AIM OF THE EXERCISE ->
From the line containing "You are a computer-use agent. The" down to the last line of the material, return those lines verbatim and only those.

=== Section Start ===

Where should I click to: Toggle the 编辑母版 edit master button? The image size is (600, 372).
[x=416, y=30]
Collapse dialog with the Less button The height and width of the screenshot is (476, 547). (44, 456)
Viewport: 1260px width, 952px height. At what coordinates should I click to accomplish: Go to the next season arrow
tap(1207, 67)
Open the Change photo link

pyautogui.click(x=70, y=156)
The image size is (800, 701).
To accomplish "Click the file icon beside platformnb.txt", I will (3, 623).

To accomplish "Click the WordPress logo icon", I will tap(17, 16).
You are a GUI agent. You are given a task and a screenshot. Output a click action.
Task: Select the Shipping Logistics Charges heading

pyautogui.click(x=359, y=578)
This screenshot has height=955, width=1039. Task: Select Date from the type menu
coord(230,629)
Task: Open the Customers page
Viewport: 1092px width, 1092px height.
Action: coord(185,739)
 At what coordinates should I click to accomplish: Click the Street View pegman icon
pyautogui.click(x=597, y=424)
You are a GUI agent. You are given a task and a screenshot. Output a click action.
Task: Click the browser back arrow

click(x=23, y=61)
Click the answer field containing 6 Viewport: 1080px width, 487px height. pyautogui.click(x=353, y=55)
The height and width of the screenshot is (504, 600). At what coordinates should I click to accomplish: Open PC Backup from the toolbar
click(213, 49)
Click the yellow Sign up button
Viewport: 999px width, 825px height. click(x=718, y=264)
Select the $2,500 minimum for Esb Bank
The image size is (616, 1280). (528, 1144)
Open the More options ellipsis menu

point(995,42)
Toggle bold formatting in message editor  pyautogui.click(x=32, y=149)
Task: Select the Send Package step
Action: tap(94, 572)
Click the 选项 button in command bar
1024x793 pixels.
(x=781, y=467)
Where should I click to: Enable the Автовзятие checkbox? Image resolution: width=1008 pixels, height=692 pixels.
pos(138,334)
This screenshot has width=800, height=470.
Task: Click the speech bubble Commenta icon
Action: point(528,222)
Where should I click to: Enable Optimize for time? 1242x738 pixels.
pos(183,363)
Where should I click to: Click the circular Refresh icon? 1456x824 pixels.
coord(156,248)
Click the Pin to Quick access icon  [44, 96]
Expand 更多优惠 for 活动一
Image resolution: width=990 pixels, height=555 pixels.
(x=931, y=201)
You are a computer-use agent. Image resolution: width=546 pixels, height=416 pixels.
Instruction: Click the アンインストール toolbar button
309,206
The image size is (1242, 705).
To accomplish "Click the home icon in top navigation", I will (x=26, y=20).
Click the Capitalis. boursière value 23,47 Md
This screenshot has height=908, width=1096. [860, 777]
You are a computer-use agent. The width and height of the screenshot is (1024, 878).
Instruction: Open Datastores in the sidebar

=== Section End ===

RESPONSE AREA ->
You are a computer-use agent. The width and height of the screenshot is (1024, 878).
Instruction: Open Datastores in the sidebar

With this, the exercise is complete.